##### Available records
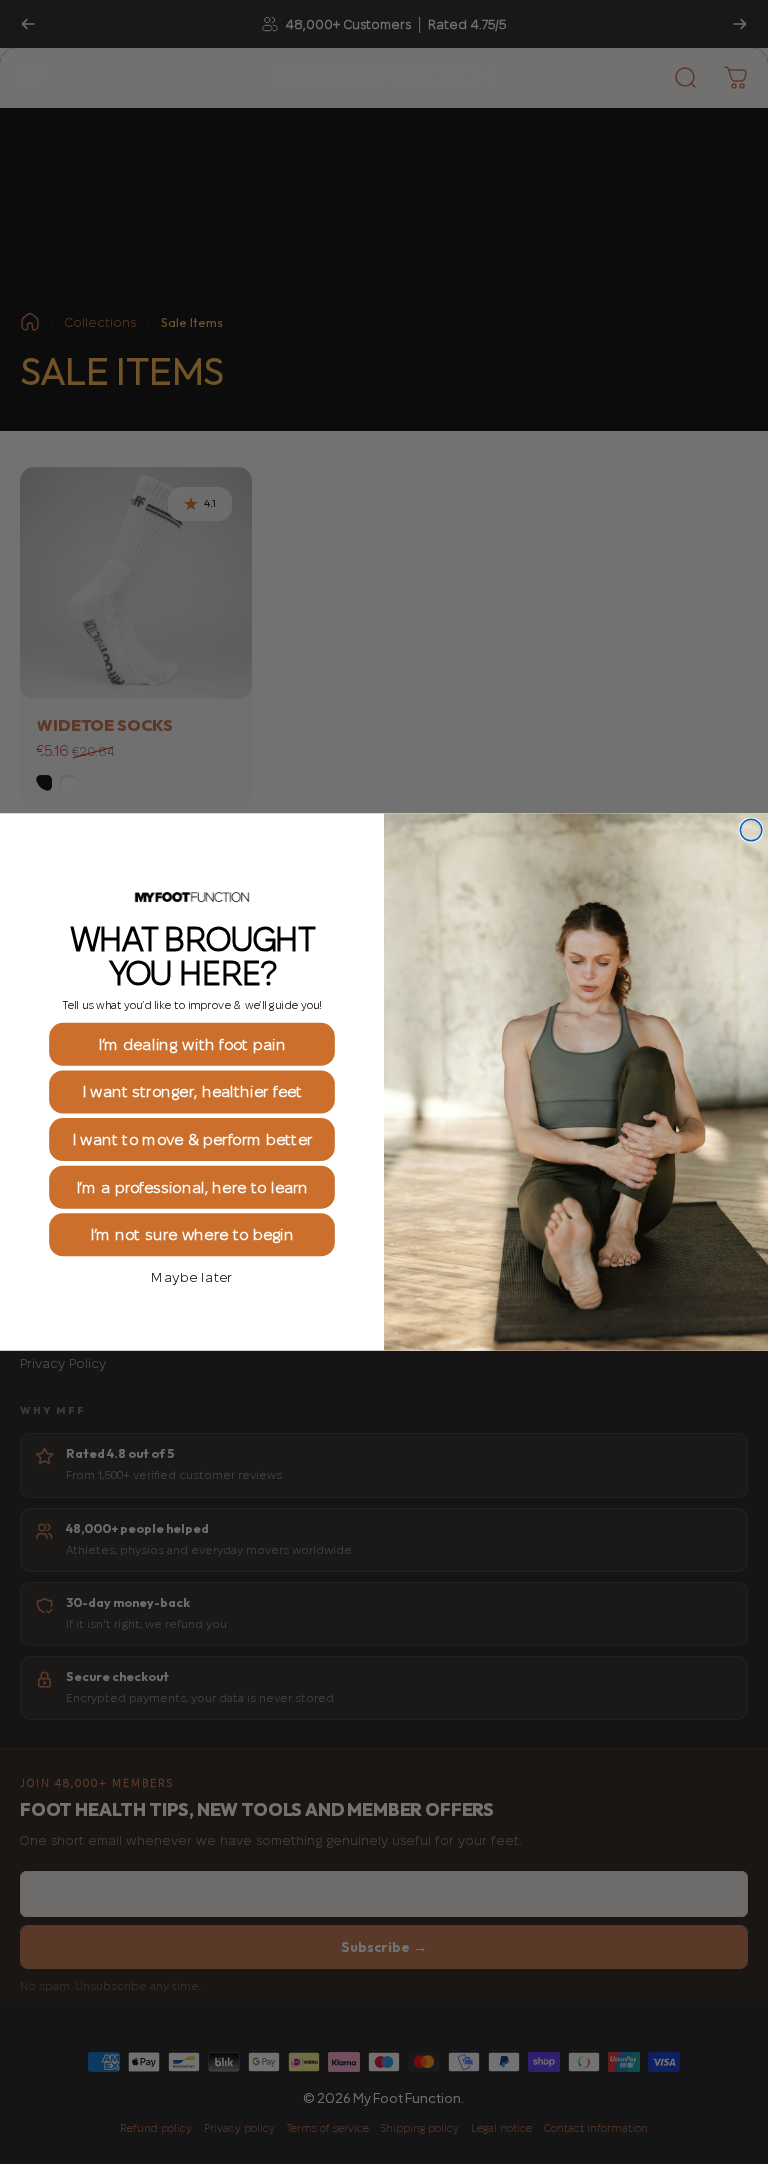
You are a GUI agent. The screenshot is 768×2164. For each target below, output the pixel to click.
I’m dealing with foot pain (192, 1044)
##########
##### Available records
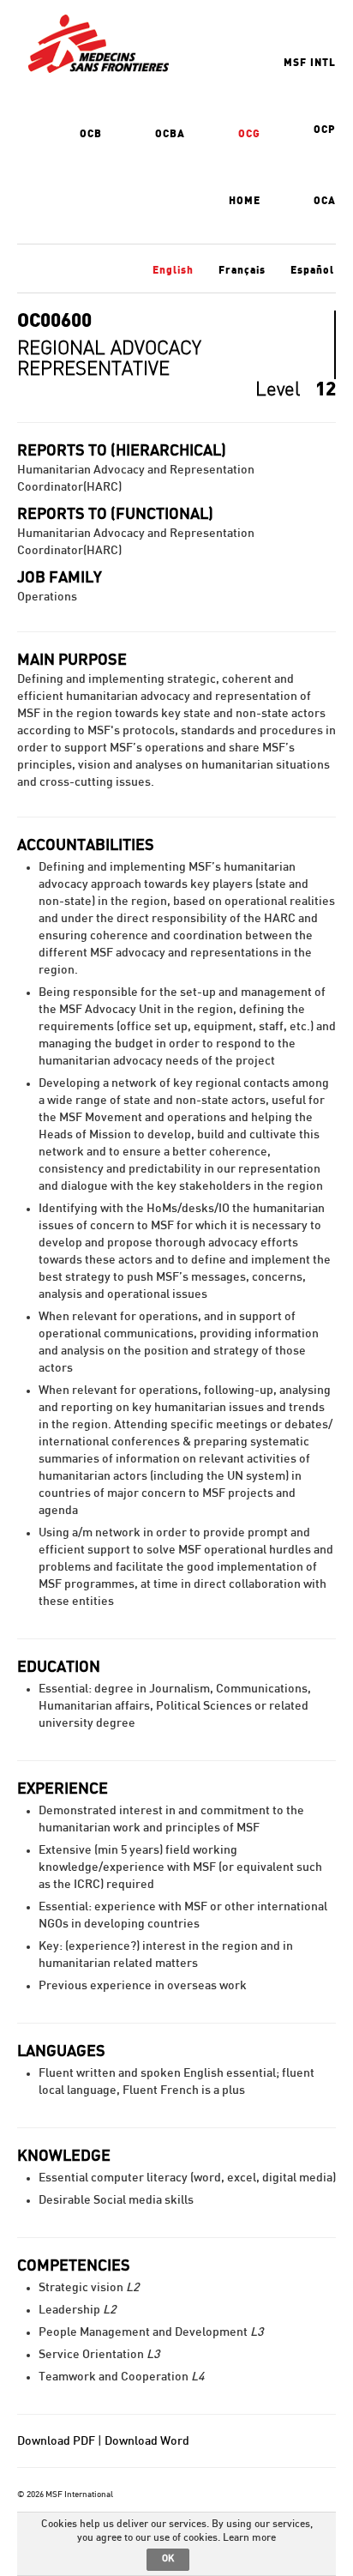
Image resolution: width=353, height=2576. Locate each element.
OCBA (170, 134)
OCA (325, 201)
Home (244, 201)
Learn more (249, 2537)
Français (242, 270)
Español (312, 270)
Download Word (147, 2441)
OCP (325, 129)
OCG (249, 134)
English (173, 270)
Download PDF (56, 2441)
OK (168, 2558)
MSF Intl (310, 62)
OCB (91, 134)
##########
- **Task brief**: Copy out every line above where "each" is present.

- **Result of the task**:
You are a GUI agent. The screenshot is 768×2164. For each target below, output the pixel to click.
Image resolution: width=353, height=2576. Locate each element.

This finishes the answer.